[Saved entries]
-- -- --

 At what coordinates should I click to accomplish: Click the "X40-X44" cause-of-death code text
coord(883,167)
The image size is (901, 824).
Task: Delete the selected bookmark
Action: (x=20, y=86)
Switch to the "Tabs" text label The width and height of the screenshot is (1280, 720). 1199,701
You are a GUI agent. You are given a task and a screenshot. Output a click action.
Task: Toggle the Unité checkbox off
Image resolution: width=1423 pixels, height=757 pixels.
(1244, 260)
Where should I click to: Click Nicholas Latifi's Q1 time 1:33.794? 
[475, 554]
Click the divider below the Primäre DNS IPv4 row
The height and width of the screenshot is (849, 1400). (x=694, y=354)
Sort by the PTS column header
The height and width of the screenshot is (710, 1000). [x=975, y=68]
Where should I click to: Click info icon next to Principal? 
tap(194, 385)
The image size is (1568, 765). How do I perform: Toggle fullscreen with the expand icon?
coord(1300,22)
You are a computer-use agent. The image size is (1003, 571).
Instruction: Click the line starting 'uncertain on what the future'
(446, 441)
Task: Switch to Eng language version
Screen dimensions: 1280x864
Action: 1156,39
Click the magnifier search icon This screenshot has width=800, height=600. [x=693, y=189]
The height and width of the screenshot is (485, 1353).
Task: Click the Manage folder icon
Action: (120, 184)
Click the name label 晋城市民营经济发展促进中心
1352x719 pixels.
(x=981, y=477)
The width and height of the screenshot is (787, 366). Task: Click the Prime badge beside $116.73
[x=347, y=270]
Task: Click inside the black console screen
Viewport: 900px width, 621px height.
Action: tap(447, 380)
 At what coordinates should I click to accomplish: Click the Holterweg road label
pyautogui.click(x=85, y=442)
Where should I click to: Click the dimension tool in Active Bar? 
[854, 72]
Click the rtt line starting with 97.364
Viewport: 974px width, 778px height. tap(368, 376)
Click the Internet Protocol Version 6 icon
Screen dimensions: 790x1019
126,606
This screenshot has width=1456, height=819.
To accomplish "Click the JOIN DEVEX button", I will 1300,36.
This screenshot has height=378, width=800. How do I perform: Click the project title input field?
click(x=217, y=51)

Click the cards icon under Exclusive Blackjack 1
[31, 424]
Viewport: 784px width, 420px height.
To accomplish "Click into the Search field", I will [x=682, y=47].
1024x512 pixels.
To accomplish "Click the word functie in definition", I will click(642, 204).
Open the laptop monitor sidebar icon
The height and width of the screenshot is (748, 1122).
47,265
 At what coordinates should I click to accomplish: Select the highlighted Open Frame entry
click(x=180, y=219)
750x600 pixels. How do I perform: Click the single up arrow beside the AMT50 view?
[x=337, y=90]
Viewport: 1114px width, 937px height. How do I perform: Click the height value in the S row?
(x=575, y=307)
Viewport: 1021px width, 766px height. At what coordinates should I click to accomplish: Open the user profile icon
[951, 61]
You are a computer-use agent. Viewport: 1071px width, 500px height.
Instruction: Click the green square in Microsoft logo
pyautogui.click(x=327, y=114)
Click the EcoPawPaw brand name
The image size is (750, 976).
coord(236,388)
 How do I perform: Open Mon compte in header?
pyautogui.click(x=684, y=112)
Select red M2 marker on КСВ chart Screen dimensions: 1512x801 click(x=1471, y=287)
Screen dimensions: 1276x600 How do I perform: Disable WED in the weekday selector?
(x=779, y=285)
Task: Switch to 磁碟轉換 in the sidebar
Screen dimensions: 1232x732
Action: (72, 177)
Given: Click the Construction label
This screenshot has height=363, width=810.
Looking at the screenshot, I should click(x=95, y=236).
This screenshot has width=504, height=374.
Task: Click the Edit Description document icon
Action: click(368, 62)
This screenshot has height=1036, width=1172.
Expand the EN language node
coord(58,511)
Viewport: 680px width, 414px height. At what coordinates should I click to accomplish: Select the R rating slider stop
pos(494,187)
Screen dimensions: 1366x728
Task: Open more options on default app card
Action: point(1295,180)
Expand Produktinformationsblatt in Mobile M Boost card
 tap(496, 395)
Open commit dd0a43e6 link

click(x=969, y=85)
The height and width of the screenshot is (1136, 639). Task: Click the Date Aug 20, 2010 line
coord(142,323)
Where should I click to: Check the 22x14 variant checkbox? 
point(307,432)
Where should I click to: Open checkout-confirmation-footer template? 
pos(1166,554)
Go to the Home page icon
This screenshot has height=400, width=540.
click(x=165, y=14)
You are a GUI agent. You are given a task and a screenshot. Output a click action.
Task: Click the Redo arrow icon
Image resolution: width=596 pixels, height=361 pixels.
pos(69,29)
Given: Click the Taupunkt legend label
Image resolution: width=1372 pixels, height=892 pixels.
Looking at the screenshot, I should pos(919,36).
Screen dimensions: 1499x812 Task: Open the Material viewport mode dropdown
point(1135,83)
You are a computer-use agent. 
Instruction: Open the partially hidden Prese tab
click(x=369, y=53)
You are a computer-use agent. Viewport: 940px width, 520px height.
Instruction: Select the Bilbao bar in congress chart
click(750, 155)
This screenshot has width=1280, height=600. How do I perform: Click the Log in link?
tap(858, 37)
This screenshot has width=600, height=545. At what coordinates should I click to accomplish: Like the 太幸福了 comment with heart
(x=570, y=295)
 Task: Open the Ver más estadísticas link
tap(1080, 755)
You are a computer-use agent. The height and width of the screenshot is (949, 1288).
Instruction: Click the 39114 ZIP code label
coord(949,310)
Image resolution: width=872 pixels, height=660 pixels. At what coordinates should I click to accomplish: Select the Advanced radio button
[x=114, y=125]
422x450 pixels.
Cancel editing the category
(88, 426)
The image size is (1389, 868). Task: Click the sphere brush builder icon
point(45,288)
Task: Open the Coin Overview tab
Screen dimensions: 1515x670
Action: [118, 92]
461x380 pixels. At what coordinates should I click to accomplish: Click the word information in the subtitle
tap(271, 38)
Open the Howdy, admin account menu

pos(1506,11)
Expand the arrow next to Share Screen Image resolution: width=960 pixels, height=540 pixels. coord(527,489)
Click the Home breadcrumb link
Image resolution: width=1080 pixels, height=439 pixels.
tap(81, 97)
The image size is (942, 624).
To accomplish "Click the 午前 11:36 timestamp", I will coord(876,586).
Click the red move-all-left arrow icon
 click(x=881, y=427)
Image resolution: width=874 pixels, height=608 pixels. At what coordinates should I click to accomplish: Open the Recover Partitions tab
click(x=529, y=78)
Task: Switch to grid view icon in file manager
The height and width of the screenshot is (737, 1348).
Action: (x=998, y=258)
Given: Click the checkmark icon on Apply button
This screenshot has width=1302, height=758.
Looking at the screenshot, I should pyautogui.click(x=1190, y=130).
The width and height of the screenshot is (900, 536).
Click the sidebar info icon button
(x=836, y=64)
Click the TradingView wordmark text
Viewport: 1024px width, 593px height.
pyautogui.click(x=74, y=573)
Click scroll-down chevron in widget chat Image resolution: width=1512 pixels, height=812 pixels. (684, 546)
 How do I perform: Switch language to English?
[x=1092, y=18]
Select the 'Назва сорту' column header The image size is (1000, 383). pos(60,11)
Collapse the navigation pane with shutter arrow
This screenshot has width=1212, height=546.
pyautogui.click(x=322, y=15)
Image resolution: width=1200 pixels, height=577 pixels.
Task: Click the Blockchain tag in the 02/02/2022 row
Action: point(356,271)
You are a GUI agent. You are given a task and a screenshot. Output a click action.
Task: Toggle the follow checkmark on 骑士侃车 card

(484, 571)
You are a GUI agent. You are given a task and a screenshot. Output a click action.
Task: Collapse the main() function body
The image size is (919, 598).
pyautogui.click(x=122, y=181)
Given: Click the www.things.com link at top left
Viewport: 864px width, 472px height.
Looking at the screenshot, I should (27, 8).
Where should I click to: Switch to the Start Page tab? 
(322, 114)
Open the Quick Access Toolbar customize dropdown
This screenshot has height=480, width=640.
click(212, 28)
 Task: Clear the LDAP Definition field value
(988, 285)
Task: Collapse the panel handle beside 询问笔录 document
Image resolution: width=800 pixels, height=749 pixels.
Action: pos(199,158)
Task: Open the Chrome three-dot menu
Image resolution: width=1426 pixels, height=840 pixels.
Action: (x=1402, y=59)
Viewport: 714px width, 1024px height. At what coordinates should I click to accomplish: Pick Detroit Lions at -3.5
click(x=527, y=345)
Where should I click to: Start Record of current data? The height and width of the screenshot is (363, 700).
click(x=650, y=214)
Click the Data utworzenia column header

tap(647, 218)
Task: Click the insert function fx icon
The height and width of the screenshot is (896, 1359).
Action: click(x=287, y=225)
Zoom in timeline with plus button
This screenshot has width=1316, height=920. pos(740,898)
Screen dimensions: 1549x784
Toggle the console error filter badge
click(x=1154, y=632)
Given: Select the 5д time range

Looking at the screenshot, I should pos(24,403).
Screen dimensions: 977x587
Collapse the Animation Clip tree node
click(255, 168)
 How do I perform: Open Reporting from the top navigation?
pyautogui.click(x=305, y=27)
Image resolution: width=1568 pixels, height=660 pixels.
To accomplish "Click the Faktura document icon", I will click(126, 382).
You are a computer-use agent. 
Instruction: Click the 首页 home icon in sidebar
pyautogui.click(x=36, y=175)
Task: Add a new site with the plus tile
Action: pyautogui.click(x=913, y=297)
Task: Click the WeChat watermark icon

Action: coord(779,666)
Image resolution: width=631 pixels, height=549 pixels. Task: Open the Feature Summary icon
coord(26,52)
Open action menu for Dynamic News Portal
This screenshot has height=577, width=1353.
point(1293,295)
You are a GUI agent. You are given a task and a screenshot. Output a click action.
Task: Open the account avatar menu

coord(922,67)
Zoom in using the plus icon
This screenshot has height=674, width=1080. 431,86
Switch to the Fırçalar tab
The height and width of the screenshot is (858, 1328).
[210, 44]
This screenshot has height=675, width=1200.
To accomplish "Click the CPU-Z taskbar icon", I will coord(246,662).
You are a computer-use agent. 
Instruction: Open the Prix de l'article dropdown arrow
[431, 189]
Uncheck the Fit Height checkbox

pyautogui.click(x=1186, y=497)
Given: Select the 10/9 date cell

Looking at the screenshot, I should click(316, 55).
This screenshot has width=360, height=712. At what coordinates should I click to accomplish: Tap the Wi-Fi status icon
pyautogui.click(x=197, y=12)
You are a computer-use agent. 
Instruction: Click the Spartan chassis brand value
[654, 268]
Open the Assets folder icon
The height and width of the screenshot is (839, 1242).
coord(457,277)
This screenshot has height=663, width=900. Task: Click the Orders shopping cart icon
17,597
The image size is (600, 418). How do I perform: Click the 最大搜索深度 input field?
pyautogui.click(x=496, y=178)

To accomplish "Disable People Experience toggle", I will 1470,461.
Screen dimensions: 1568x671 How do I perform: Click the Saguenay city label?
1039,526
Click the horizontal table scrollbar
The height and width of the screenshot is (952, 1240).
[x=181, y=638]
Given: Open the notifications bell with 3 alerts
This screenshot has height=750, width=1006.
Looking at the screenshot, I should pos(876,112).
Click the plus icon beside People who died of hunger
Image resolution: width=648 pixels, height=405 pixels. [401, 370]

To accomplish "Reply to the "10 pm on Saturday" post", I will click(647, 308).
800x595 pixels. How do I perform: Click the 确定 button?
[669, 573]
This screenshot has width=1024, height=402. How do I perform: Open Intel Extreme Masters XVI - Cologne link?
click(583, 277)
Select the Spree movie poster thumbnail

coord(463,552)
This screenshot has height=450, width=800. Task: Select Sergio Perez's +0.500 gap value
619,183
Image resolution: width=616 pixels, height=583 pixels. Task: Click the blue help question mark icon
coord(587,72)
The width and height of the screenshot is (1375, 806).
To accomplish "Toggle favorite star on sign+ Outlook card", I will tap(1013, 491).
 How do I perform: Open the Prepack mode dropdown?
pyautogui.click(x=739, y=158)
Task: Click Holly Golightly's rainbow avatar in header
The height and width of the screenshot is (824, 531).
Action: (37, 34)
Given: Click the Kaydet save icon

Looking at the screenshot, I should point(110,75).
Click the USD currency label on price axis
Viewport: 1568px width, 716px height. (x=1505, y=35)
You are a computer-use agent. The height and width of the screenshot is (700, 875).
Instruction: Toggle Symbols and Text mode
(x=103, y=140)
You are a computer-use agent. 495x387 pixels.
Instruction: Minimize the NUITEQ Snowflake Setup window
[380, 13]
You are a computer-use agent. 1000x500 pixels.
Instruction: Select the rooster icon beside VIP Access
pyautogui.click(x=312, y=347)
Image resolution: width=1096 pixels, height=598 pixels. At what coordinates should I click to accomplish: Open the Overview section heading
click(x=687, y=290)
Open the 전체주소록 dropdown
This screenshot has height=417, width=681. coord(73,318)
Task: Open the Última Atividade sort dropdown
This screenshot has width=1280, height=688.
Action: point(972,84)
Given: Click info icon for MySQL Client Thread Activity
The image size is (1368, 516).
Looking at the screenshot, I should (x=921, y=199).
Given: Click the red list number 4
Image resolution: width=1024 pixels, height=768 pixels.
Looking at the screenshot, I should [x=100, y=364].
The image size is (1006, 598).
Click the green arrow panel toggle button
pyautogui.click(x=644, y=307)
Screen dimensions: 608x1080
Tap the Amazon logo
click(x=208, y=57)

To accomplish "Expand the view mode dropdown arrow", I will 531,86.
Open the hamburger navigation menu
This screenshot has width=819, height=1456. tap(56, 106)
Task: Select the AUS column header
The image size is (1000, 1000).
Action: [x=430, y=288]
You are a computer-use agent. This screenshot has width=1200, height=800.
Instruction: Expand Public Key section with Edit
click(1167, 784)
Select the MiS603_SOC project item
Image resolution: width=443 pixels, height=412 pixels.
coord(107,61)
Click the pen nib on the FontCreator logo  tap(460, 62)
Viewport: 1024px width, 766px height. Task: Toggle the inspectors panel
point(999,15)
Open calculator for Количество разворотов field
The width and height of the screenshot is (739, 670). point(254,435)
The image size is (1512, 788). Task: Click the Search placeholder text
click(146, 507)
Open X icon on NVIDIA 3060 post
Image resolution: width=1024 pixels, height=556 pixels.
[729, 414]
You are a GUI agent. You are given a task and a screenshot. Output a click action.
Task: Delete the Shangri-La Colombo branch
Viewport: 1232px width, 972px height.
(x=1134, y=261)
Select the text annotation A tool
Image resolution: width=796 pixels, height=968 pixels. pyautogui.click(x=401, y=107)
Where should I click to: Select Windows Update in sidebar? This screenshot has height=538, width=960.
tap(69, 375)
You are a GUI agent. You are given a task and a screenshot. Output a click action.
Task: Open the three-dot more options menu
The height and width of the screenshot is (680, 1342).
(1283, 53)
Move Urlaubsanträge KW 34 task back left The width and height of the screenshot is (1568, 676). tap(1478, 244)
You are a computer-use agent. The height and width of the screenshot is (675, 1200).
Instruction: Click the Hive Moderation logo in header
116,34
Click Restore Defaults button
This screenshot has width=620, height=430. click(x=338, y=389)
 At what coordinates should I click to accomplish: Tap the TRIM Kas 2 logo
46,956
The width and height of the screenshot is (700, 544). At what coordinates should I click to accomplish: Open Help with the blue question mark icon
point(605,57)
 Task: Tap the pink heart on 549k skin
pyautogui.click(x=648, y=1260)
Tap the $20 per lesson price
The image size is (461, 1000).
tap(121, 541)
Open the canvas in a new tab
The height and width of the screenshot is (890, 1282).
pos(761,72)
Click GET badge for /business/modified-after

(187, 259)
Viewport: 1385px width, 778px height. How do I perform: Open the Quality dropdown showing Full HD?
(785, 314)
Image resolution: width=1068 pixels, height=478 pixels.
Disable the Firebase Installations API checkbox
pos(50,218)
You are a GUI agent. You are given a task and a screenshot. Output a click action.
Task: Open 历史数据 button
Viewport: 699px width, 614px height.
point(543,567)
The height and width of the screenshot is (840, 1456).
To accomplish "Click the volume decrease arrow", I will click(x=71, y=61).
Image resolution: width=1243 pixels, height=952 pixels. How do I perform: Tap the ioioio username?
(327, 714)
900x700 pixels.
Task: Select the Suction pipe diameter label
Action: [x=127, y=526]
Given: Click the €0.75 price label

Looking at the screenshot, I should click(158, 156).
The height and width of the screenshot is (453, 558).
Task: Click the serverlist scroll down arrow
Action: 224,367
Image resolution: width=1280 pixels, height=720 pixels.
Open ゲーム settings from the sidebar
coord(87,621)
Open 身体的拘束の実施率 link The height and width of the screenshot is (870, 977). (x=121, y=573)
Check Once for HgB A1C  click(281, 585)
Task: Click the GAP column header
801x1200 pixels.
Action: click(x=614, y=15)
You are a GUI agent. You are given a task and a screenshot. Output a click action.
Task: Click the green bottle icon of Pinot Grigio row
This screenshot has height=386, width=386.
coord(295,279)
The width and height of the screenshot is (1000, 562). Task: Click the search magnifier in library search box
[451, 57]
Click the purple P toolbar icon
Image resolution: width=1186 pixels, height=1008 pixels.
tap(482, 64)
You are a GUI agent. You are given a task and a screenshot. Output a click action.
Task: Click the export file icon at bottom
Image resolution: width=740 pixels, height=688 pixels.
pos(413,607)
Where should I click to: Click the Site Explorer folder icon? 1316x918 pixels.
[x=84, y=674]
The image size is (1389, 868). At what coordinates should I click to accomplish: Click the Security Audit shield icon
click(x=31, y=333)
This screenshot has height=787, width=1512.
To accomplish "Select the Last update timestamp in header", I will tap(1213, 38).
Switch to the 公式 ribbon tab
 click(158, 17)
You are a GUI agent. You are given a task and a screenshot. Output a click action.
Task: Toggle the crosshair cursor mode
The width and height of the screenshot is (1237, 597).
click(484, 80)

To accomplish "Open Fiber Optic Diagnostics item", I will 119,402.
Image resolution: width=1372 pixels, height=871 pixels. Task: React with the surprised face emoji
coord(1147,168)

-- -- --

● **TASK OBJECTIVE**
Of all the entries above, output exactly the lines between the one holding "This screenshot has width=1024, height=402." and the one holding "Screen dimensions: 608x1080", inclusive.

● **ANSWER TO THIS PROBLEM**
This screenshot has width=1024, height=402. How do I perform: Open Intel Extreme Masters XVI - Cologne link?
click(583, 277)
Select the Spree movie poster thumbnail

coord(463,552)
This screenshot has height=450, width=800. Task: Select Sergio Perez's +0.500 gap value
619,183
Image resolution: width=616 pixels, height=583 pixels. Task: Click the blue help question mark icon
coord(587,72)
The width and height of the screenshot is (1375, 806).
To accomplish "Toggle favorite star on sign+ Outlook card", I will tap(1013, 491).
 How do I perform: Open the Prepack mode dropdown?
pyautogui.click(x=739, y=158)
Task: Click Holly Golightly's rainbow avatar in header
The height and width of the screenshot is (824, 531).
Action: (37, 34)
Given: Click the Kaydet save icon

Looking at the screenshot, I should point(110,75).
Click the USD currency label on price axis
Viewport: 1568px width, 716px height. (x=1505, y=35)
You are a computer-use agent. The height and width of the screenshot is (700, 875).
Instruction: Toggle Symbols and Text mode
(x=103, y=140)
You are a computer-use agent. 495x387 pixels.
Instruction: Minimize the NUITEQ Snowflake Setup window
[380, 13]
You are a computer-use agent. 1000x500 pixels.
Instruction: Select the rooster icon beside VIP Access
pyautogui.click(x=312, y=347)
Image resolution: width=1096 pixels, height=598 pixels. At what coordinates should I click to accomplish: Open the Overview section heading
click(x=687, y=290)
Open the 전체주소록 dropdown
This screenshot has height=417, width=681. coord(73,318)
Task: Open the Última Atividade sort dropdown
This screenshot has width=1280, height=688.
Action: point(972,84)
Given: Click info icon for MySQL Client Thread Activity
The image size is (1368, 516).
Looking at the screenshot, I should (x=921, y=199).
Given: Click the red list number 4
Image resolution: width=1024 pixels, height=768 pixels.
Looking at the screenshot, I should [x=100, y=364].
The image size is (1006, 598).
Click the green arrow panel toggle button
pyautogui.click(x=644, y=307)
Screen dimensions: 608x1080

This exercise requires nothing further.